Eppure nella business community italiana cresce il disagio per la politica delle sanzioni.
«Siamo coscienti dell’impatto sulle imprese italiane. Ma certe cose come la difesa della libertà e dei principi fondamentali non sono gratis: c’è sempre un prezzo da pagare. Questi principi sono fondamentali e c’è la necessità di proteggerli».
Sono proprio gli italiani i più scettici verso la politica americana nei confronti della Russia?
«In realtà c’è una lunga lista di Paesi scettici. Ma disturba vedere che molti pensano che l’Ucraina sia qualcosa di lontano o irrilevante. Quella crisi non ha un impatto diretto soltanto sui Paesi baltici o la Polonia. Sono in gioco i principi per i quali abbiamo lottato assieme in passato. E il mondo ci guarda: se l’integrità territoriale non viene difesa in Europa, non lo sarà nel resto del mondo. In più, ogni Paese deve essere libero di stringere gli accordi che vuole, a partire da quelli commerciali: che è poi il motivo da cui tutto è cominciato».
Ma le sanzioni stanno avendo effetto?
«Sì, le sanzioni stanno funzionando perché hanno un impatto sulla popolazione russa, anche se non sappiamo se saranno sufficienti a far cambiare l’atteggiamento del Cremlino. Ma non è un caso che Mosca stia cercando con forza di mettere fine alle sanzioni. In più, loro sono preoccupati che la gente scopra che le truppe russe combattono in Ucraina. E’ un fattore, questo, che potrebbe cambiare l’atteggiamento della popolazione. C’è una vera paranoia nelle stanze del potere: e non bisogna sovrastimare la popolarità di Putin».
Tra l’altro, Boris Nemtsov venne assassinato a Mosca proprio alla vigilia di rivelazioni sul ruolo delle truppe russe in Ucraina.
«Esattamente».
Per finire, a che punto è il negoziato sull’accordo di libero scambio fra Ue e Usa?

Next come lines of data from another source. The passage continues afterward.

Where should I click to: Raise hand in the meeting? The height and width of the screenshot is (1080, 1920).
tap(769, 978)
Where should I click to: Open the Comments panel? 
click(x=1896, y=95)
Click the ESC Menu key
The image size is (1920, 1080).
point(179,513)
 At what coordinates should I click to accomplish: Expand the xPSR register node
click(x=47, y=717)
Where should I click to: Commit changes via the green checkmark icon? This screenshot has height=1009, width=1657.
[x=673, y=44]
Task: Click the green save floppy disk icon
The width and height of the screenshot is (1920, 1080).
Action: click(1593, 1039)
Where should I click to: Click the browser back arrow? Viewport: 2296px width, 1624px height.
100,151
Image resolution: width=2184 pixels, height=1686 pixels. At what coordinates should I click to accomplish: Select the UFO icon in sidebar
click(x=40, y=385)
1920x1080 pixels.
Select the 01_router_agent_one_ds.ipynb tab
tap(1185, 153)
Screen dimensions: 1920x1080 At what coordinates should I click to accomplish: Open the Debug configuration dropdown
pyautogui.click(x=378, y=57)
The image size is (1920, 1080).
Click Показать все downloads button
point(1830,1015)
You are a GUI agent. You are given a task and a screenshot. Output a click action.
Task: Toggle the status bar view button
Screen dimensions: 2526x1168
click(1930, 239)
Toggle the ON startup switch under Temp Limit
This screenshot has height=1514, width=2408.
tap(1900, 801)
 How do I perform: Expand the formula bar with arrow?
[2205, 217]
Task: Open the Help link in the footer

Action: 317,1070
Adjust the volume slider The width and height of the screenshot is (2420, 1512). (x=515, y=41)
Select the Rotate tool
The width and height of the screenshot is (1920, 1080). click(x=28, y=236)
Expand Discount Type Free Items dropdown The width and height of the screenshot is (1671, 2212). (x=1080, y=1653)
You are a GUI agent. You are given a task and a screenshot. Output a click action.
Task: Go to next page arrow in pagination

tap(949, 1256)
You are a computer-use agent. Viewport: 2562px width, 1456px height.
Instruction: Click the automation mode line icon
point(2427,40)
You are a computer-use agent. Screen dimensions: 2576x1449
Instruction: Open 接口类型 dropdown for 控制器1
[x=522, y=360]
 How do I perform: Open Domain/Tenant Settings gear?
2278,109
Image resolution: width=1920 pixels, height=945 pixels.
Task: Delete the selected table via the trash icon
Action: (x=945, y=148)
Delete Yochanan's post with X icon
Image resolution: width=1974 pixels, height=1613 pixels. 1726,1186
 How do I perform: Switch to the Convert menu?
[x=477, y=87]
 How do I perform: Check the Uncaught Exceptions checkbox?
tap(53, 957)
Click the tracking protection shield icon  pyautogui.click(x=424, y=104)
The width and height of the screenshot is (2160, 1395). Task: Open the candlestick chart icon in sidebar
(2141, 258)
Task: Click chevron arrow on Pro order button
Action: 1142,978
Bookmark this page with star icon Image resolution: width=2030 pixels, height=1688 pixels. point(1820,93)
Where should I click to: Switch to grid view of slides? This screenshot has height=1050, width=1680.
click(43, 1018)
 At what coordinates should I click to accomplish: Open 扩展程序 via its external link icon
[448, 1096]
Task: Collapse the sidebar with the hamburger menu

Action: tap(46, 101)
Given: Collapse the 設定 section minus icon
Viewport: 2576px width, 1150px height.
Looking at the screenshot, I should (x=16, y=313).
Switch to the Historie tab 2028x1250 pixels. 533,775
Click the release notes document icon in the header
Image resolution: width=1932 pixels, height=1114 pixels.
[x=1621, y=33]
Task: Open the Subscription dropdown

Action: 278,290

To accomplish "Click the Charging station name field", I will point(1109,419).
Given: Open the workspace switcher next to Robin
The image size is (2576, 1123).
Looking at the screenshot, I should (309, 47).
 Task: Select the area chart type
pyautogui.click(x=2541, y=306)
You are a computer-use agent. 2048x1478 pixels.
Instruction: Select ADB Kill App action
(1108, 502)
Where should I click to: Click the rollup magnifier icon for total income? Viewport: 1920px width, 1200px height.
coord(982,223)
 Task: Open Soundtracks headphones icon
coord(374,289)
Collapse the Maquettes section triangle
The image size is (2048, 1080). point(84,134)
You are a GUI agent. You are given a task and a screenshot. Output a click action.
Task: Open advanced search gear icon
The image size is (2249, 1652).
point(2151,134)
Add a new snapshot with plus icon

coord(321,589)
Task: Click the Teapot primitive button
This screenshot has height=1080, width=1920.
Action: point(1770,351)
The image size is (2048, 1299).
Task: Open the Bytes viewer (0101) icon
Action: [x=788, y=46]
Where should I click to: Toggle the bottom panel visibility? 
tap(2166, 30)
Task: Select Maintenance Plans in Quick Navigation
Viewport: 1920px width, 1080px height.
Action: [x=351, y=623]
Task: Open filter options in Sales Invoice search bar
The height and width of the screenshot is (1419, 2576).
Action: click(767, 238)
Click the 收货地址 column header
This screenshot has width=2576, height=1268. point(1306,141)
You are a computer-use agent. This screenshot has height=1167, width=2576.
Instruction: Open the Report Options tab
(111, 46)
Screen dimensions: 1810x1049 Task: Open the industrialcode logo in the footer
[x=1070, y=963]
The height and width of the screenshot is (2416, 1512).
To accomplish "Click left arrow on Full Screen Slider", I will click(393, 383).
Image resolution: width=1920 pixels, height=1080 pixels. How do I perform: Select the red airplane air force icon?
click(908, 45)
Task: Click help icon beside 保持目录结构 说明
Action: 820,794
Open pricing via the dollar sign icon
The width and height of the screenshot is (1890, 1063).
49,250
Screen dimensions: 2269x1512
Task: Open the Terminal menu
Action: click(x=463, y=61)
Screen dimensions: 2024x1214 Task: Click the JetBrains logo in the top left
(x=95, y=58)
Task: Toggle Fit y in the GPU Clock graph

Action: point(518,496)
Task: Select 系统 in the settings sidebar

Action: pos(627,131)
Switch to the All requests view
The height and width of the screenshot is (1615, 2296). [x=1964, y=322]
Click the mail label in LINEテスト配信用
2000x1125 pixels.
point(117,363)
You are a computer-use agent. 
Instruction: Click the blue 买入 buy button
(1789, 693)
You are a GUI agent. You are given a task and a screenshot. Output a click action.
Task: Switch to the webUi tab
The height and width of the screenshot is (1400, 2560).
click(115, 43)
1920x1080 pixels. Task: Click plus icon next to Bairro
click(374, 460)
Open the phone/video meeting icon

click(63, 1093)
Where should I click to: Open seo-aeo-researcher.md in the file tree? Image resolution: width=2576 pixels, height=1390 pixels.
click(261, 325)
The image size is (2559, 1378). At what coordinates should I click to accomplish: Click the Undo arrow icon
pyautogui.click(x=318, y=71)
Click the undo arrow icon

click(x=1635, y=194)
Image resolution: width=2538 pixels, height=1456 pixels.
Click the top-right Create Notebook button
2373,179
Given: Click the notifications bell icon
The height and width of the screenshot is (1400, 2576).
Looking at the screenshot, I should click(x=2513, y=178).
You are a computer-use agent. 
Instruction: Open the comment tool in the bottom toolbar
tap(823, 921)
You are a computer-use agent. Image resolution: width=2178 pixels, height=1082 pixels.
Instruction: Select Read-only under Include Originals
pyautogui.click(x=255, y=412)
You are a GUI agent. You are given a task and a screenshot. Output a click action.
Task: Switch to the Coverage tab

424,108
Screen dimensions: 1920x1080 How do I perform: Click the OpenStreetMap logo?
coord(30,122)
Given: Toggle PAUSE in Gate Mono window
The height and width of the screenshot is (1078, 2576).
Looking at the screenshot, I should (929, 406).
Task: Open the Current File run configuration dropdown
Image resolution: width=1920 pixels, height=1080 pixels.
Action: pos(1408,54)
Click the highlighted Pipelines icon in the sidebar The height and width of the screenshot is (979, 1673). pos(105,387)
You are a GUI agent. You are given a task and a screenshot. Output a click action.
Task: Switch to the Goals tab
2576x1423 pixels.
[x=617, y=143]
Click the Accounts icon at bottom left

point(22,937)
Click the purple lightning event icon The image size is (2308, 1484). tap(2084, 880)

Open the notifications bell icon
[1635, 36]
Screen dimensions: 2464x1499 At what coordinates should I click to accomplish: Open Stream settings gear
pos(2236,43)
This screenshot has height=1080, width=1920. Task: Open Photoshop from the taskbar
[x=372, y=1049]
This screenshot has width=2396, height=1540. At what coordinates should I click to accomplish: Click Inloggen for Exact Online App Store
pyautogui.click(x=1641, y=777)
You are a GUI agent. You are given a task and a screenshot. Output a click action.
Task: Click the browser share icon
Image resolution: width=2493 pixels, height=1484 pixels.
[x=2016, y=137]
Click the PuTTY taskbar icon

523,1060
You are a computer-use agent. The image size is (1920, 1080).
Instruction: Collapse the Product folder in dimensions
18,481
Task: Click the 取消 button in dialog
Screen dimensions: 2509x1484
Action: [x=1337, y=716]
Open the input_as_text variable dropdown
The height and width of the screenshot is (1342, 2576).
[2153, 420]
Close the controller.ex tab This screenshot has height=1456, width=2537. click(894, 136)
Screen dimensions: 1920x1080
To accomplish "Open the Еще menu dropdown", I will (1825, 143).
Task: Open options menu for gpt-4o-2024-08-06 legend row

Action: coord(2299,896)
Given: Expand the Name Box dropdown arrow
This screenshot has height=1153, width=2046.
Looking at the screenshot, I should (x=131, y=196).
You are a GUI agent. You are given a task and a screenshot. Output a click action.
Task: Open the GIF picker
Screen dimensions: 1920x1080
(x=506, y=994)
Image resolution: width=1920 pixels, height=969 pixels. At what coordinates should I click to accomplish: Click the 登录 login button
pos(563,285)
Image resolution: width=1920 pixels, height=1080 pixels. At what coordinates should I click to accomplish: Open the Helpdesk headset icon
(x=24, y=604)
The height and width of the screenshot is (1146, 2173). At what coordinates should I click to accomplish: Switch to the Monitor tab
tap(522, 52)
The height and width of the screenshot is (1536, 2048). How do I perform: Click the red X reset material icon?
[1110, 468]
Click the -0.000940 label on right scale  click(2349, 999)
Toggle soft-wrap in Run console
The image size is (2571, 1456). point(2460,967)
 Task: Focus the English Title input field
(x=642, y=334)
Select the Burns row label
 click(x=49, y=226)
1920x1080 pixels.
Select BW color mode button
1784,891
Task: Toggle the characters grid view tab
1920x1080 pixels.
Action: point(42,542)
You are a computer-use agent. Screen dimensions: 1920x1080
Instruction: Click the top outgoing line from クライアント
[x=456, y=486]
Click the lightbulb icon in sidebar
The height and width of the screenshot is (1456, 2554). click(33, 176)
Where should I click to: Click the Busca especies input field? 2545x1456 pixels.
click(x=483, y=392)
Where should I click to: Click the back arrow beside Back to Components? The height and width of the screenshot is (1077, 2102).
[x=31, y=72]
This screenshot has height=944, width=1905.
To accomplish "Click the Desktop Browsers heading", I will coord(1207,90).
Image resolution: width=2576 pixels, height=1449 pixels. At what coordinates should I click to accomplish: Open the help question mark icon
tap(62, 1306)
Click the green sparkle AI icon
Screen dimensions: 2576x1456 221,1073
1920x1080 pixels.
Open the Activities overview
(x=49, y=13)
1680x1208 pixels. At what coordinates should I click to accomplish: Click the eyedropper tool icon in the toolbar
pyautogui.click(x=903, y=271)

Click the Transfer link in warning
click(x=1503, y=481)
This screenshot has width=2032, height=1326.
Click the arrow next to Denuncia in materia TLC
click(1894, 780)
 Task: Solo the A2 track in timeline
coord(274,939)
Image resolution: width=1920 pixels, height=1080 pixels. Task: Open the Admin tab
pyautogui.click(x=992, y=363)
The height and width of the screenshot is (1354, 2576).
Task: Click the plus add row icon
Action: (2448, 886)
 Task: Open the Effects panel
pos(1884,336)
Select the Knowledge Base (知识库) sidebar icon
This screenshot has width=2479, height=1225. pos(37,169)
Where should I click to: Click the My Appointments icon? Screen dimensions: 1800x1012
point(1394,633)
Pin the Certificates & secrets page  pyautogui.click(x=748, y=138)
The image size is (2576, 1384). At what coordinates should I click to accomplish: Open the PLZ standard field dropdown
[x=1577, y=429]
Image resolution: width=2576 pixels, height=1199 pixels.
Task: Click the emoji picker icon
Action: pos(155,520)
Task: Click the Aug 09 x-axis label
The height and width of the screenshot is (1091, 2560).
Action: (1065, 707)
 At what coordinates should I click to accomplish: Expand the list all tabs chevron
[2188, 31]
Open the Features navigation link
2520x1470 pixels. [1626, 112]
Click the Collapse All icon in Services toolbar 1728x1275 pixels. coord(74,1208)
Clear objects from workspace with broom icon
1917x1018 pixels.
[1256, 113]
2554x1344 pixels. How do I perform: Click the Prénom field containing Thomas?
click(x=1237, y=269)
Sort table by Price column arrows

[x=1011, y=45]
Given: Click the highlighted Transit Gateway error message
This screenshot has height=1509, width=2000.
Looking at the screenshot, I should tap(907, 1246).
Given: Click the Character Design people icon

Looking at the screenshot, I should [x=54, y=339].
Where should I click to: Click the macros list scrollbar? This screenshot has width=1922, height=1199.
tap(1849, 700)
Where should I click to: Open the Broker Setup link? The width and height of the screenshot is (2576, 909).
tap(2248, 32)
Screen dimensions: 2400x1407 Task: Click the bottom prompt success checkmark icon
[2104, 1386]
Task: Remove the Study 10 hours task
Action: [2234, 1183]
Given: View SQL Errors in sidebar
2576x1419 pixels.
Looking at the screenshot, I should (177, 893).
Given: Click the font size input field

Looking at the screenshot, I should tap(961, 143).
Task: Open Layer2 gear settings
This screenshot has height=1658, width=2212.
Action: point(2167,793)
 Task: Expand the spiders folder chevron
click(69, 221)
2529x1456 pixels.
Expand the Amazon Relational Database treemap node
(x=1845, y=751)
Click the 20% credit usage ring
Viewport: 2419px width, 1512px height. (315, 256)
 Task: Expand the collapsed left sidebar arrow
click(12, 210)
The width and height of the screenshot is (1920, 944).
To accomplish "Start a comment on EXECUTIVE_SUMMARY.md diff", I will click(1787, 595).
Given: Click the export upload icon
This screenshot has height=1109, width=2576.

«Un accordo si può ancora raggiungere. E non farlo sarebbe un autogol, come ha detto Renzi. Vedo paura in Europa per la globalizzazione: ma è sbagliato, l’Europa e l’Italia sono capaci di competere.La globalizzazione è un fatto, non è una scelta: possiamo invece scegliere se dare forma alla globalizzazione o essere condizionati da essa. Ma se non diamo noi le regole al commercio globale, chi le darà? L’Asia. E se lo farà l’Asia, allora sì che abbasserà gli standard. Questo aspetto geopolitico viene sottovalutato dal pubblico».